Andrew Plummer - Design Development Translation

Example 14: Injecting a Column

Summary

There may be cases when the table that you want to display to the user needs to include data that isn't in the database. The injectColumn() method is included for this purpose.

Example

View Example

PHP Code

$tg = new TableGear(array( "database" => array( "username" => "USERNAME", "password" => "PASSWORD", "database" => "DATABASE", "table" => "TABLE" ), "sortable" => "all", "editable" => "all", "loading" => array( "tag" => "img", "attrib" => array( "src" => "/images/icons/loading.gif", "alt" => "Loading", "class" => "loading" ) ), "formatting" => array( "price" => "currency[prefix=$,pad], "date" => "date" ), "totals" => array("price", "quantity") ); $inject = array("one", "two", "three", "four", "five", "six", "seven", "eight"); $tg->injectColumn($inject, "first", "numbers");

In the example, we are using injectColumn() to get the data in array $inject into the table. first indicates the position in the table that we want to inject the column.
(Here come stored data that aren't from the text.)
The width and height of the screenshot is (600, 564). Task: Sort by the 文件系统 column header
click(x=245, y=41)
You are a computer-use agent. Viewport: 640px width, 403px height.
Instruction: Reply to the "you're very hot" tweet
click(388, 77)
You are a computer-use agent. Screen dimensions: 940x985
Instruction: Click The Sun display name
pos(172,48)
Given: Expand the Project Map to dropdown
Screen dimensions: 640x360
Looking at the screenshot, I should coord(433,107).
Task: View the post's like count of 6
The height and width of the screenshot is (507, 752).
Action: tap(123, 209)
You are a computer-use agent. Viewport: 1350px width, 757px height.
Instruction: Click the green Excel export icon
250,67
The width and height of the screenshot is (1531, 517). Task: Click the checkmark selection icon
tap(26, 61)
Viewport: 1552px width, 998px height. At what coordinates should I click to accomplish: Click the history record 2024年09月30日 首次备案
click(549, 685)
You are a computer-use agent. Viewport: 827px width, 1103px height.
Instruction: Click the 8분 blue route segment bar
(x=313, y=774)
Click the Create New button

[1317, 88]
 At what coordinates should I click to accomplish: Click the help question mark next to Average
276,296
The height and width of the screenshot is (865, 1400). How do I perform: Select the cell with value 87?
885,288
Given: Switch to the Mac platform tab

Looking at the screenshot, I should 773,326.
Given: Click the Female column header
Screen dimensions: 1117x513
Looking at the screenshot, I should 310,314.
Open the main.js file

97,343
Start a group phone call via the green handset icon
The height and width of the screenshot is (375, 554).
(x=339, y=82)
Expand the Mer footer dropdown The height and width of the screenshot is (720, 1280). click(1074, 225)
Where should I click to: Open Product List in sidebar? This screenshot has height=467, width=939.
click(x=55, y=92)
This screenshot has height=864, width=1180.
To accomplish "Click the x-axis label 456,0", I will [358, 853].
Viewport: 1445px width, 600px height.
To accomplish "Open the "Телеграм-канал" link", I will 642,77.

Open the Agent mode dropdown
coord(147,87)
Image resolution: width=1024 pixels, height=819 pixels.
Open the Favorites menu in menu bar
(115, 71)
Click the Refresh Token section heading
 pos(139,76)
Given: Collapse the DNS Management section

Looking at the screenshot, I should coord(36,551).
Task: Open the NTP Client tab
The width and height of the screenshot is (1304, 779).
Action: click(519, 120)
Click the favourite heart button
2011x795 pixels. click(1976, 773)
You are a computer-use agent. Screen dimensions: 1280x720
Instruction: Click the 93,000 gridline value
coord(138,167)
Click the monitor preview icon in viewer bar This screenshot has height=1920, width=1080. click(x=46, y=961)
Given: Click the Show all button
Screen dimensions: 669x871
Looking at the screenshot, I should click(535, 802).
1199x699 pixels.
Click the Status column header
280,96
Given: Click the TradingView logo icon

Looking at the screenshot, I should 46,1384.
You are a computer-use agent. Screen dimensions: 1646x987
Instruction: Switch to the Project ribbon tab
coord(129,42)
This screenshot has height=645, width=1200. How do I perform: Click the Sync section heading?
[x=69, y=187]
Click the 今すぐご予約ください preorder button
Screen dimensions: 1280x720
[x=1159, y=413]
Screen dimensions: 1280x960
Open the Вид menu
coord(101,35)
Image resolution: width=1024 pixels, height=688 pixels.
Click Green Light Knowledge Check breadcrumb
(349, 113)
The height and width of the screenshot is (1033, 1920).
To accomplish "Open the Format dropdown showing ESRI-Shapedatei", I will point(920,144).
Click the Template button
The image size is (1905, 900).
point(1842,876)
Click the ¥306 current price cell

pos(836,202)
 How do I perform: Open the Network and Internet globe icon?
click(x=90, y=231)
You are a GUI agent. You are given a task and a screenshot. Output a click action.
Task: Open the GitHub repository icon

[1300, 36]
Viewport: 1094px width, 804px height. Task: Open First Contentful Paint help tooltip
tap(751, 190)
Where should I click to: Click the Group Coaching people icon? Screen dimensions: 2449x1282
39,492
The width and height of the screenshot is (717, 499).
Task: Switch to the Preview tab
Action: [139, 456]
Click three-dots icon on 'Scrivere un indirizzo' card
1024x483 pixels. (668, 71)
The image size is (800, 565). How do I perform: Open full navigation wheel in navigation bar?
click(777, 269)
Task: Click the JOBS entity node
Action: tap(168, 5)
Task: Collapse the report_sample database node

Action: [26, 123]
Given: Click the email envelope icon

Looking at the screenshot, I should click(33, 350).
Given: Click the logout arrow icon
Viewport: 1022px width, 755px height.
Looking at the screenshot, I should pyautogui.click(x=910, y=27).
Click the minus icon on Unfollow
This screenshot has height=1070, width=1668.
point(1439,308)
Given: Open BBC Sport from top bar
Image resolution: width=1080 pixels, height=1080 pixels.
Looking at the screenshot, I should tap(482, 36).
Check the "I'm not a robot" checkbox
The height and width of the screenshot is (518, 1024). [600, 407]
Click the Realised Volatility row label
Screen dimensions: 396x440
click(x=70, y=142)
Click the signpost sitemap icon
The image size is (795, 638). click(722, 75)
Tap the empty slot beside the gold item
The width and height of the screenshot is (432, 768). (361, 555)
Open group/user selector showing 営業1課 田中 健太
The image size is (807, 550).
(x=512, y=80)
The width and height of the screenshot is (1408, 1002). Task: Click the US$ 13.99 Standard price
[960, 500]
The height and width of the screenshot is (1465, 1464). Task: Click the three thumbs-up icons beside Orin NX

This can be "first", "last", a number, or the phrases "before" or "after" with a column in square brackets following it (ie. before[price]). The final argument for injectColumn() is a name for the field. This will be turned into a header, and can be used for applying formatting and other options to that column.

Note that not all our data in $inject actually makes it into the table. This is because we have more data than we have rows, in which case the data gets truncated. For more detailed information about working with injectColumn(), see the documentation.